Source text →
┄┄┄┄┄┄┄┄┄┄┄┄┄┄┄┄┄┄┄┄

Long story short, stick with the props that were included in your motor kit(s) or are recommended or, get yourself a amp tester to check out different motor/prop combos.
 

Romf

New member
Hi @kilroy07,

ok, so my strategy should be to find a motor with (about) the same kV and the same recommendation of props as my old motor and then check either via data sheet or via amp tester whether they don't overload my ESC?

And the other numbers are only concerning the physical dimensions? Which have to fit, too, of course but I have some flexibility here ...

The bearing, by the way is only about 3,-€, so I will try to fix the motor when it arrives.

- Robert
 

quorneng

Master member
Romf
Be careful of the motor numbers. Not all manufacturers use the same notation. For some it is the size of the stator inside, for others it is the outside of the bell. The only sure way for the same kV is to compare their 'physical' dimensions and current limits.
 

kilroy07

Legendary member
find a motor with (about) the same kV and the same recommendation of props as my old motor
Yea, depending on you initial set up you could have loads of headroom for the ESC as long as you are in the ball park (ie. starting with a 5x4.5 prop and trying a 5x5. etc.)

Just don't be like me where I thought, well this 2205 (2300Kv) was spinning that 5" prop just fine on a 2 cell battery, let's get MORE power from it by slapping on a 6" Tri-blade on it AND go to 3 cells!! (all this on that woefully inadequate 12amp ESC they used to provide in the "F pack").
It flew like a mad man... for awhile... then not so much... (we need a magic smoke emoji)
 

DamoRC

Elite member
Mentor
Yea, depending on you initial set up you could have loads of headroom for the ESC as long as you are in the ball park (ie. starting with a 5x4.5 prop and trying a 5x5. etc.)

Just don't be like me where I thought, well this 2205 (2300Kv) was spinning that 5" prop just fine on a 2 cell battery, let's get MORE power from it by slapping on a 6" Tri-blade on it AND go to 3 cells!! (all this on that woefully inadequate 12amp ESC they used to provide in the "F pack").

┄┄┄┄┄┄┄┄┄┄┄┄┄┄┄┄┄┄┄┄

(Dataset entries)
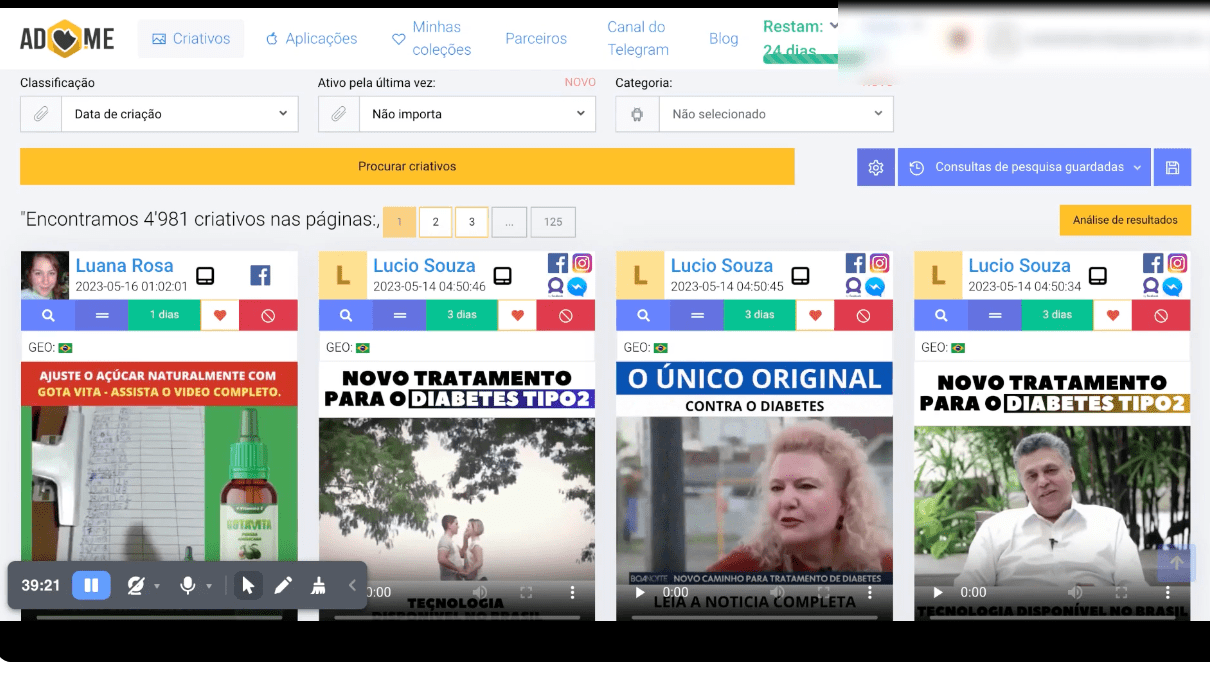Open Análise de resultados

click(1125, 220)
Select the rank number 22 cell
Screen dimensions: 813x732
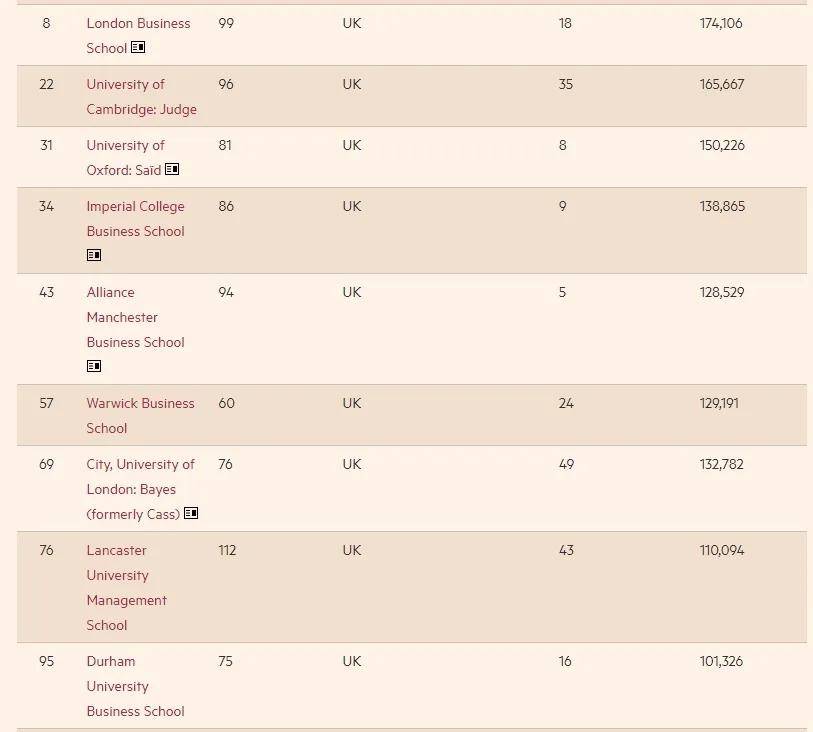46,84
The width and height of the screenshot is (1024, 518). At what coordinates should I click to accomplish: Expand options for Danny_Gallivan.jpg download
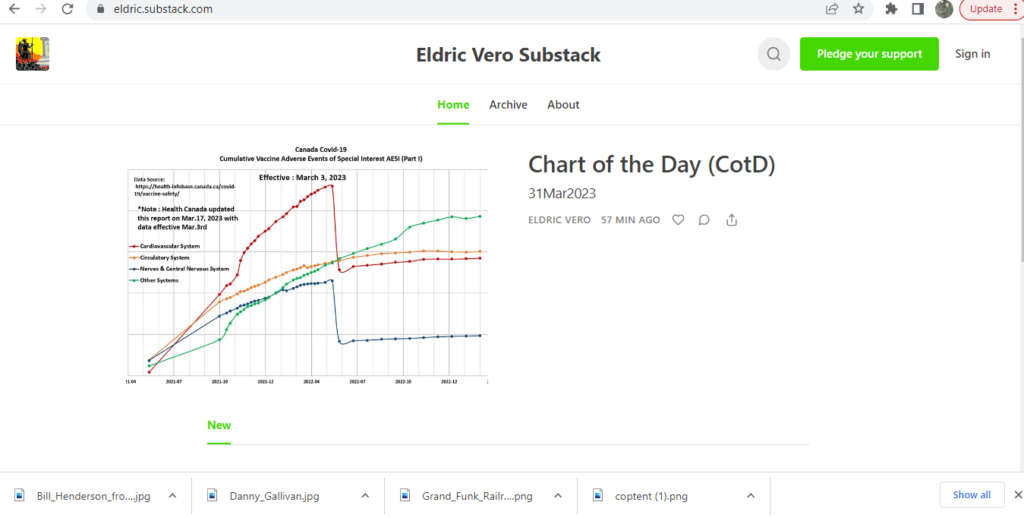coord(365,496)
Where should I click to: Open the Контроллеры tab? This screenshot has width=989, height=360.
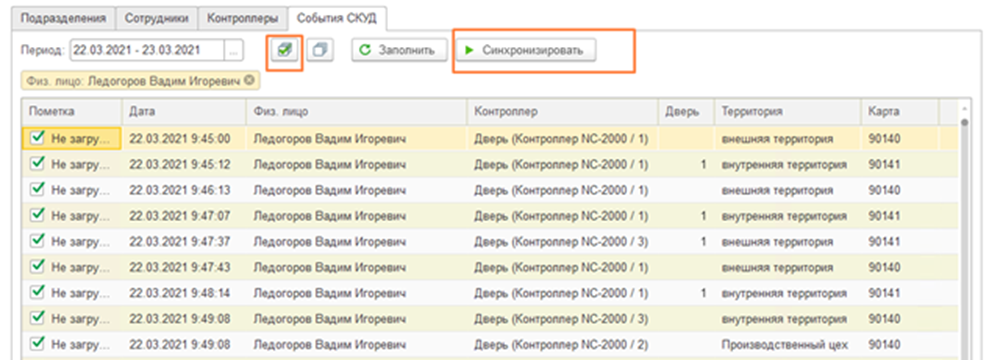pos(243,18)
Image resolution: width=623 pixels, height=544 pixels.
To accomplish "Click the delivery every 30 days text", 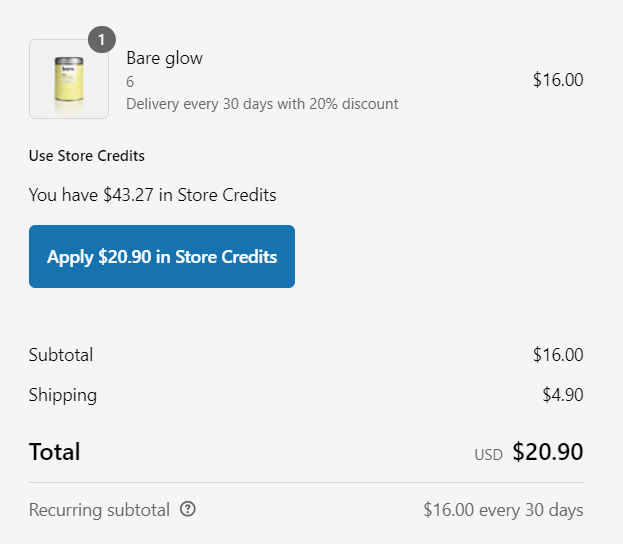I will pos(262,104).
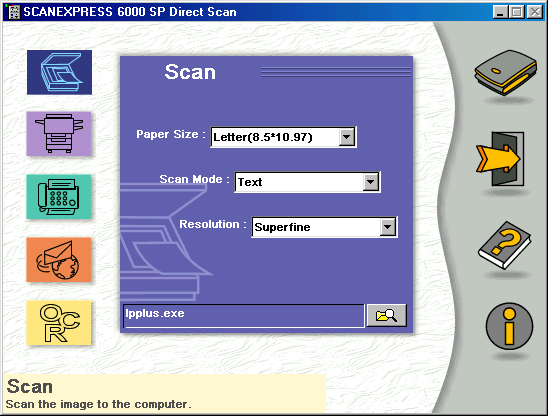Expand the Resolution dropdown arrow
The height and width of the screenshot is (416, 548).
point(388,227)
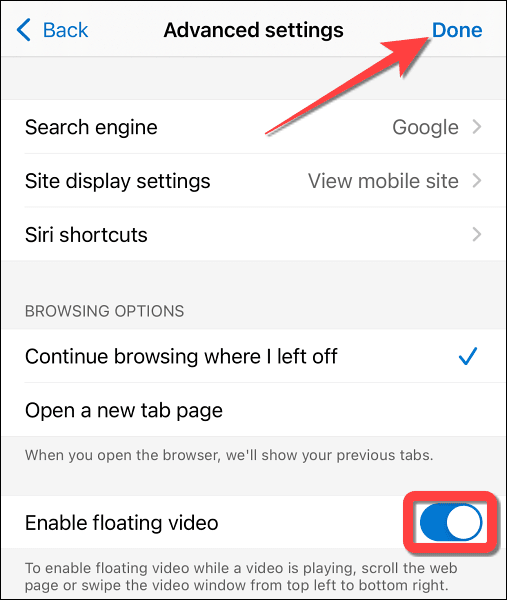This screenshot has width=507, height=600.
Task: Tap the floating video description text
Action: [241, 577]
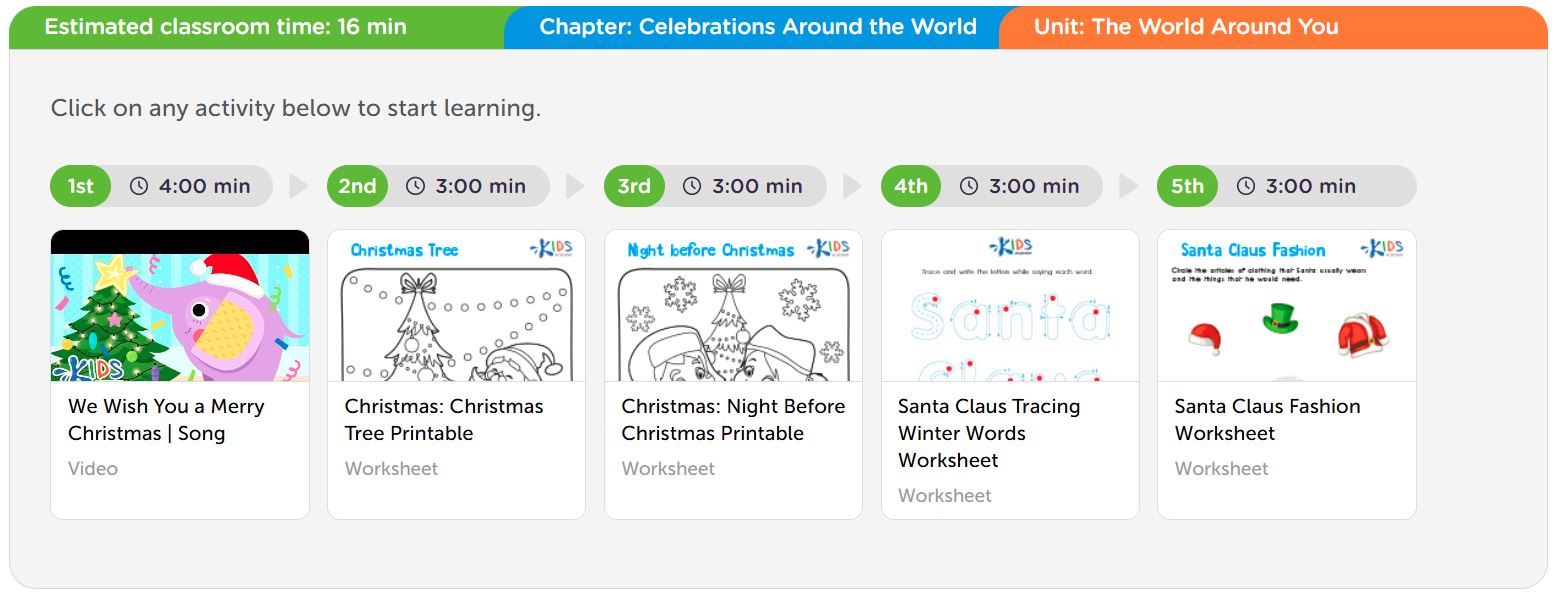Click the clock icon in the 3rd step

(692, 186)
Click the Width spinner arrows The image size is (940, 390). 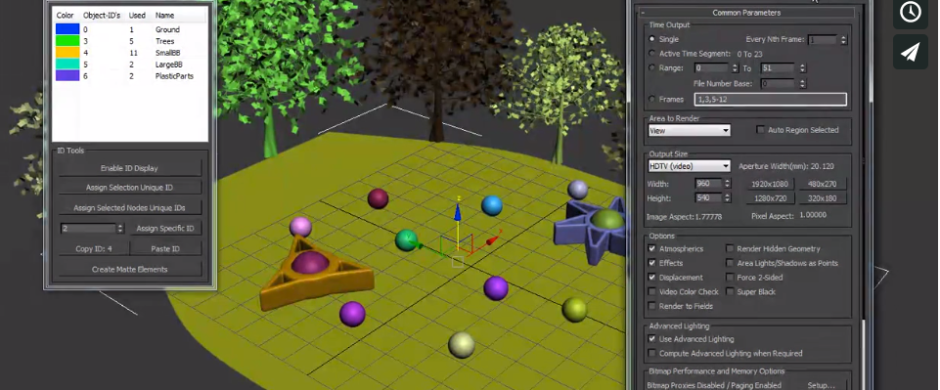(x=728, y=184)
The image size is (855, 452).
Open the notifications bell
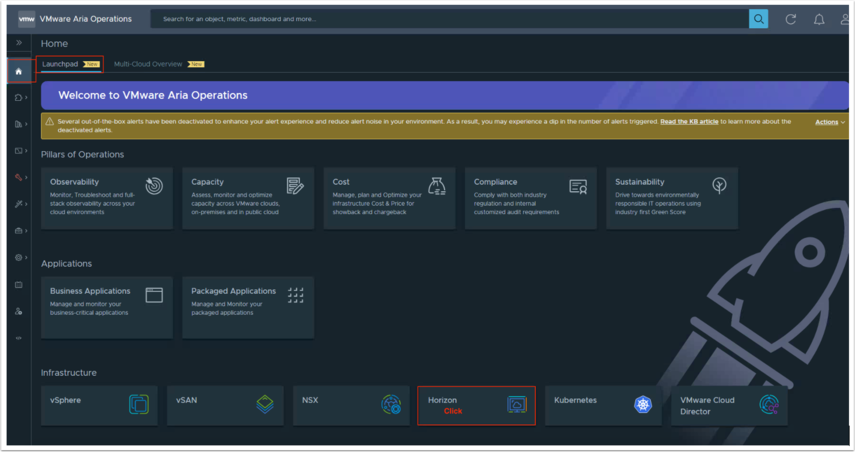coord(819,19)
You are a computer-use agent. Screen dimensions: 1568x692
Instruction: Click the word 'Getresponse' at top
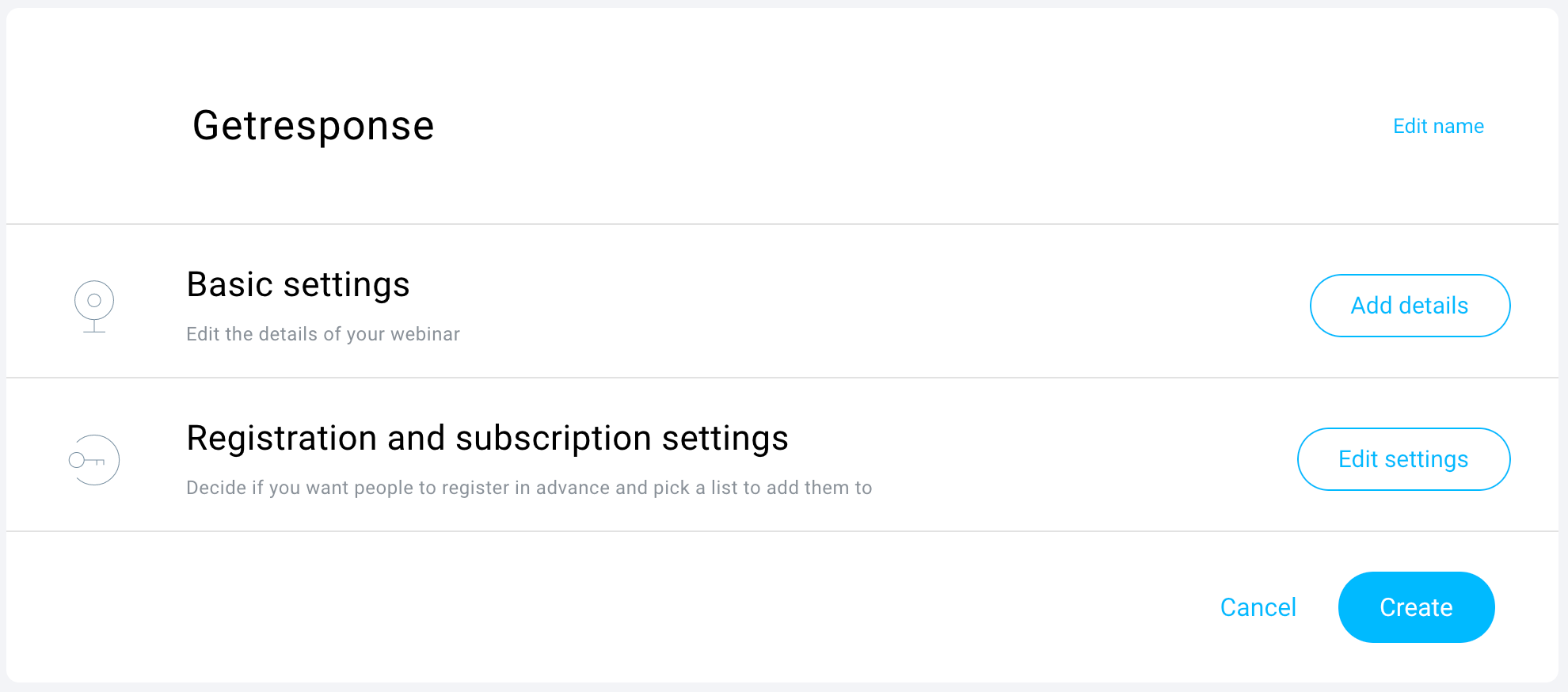314,126
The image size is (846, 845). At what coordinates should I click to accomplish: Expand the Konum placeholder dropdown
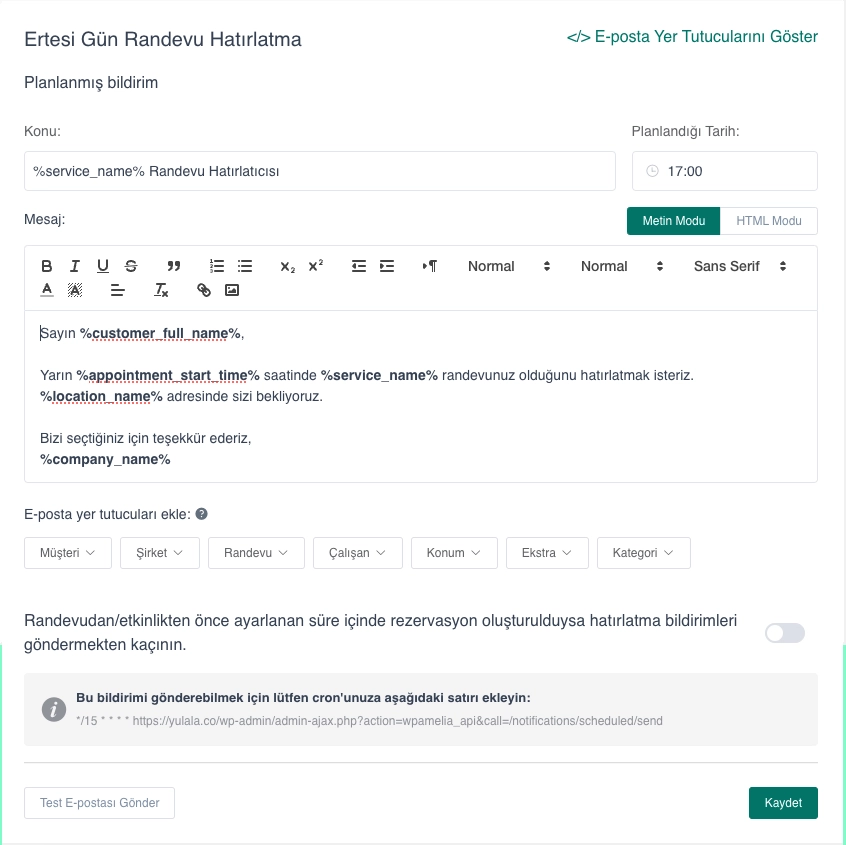pos(454,553)
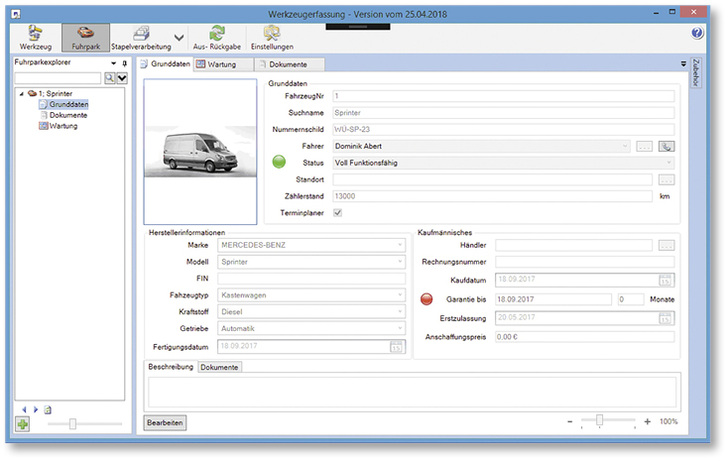Viewport: 728px width, 461px height.
Task: Open Stapelverarbeitung batch processing
Action: click(x=141, y=38)
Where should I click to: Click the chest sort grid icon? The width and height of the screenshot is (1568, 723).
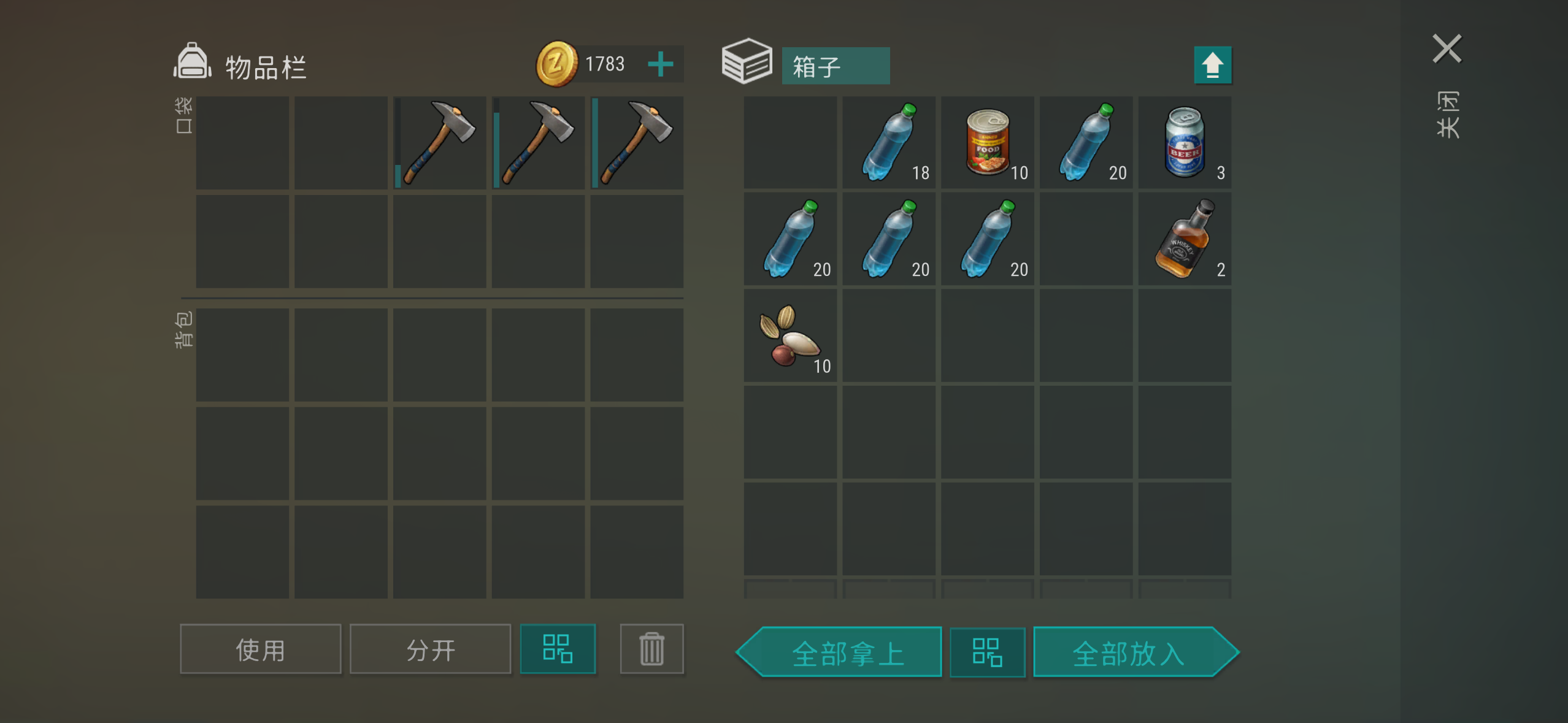click(987, 652)
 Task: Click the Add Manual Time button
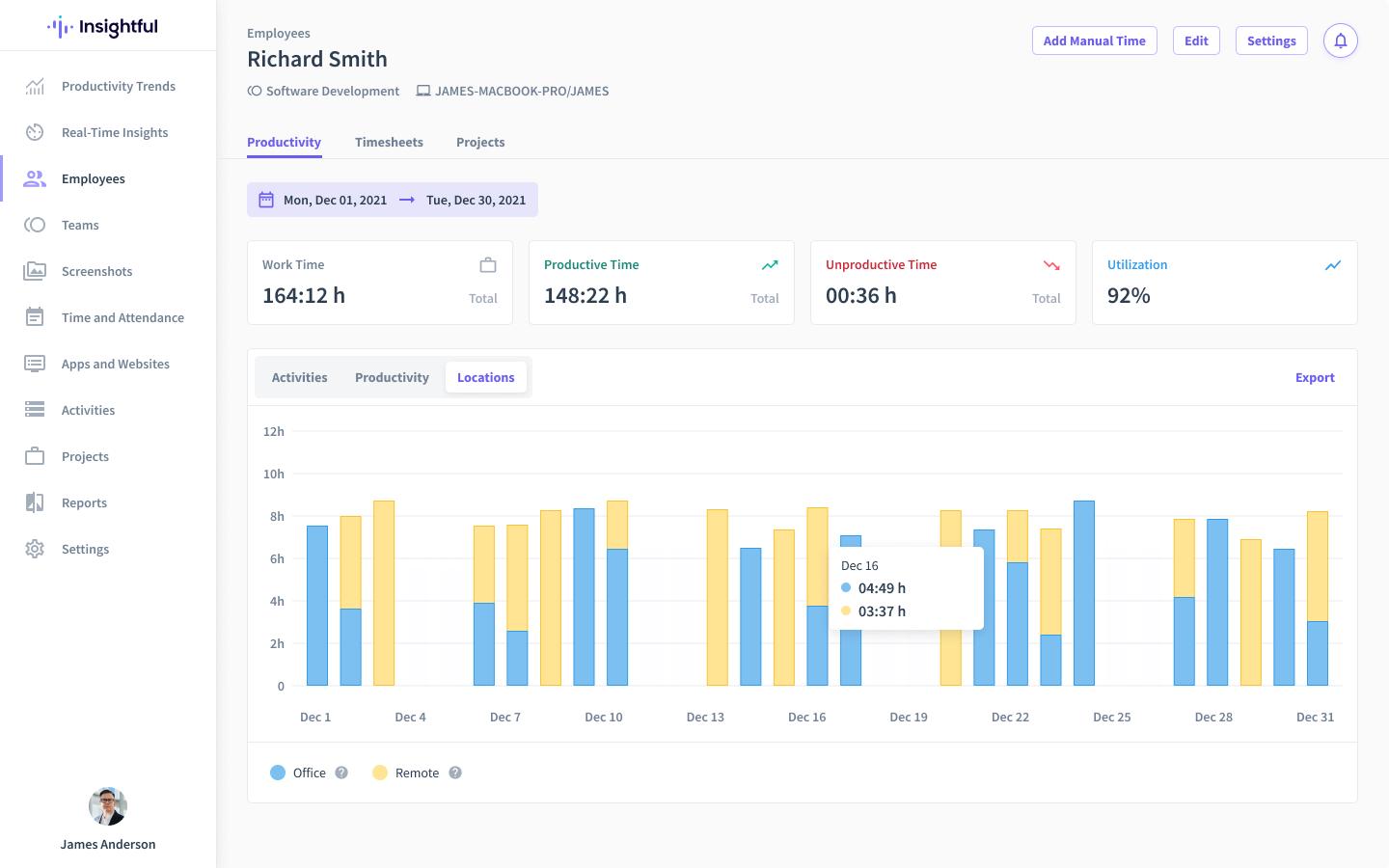coord(1094,41)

┄┄┄┄┄┄┄┄┄┄┄┄┄┄┄┄┄┄┄┄

Answer these from the forum thread on replacement motors:
1. What does Romf say the bearing costs?
2. According to quorneng, what do the motor numbers refer to for different manufacturers?
3. What amp rating does kilroy07 give for the ESC that used to come in the "F pack"?

Result of the exercise →
1. About 3 €.
2. For some manufacturers they give the size of the stator inside; for others, the outside of the bell.
3. 12 amps.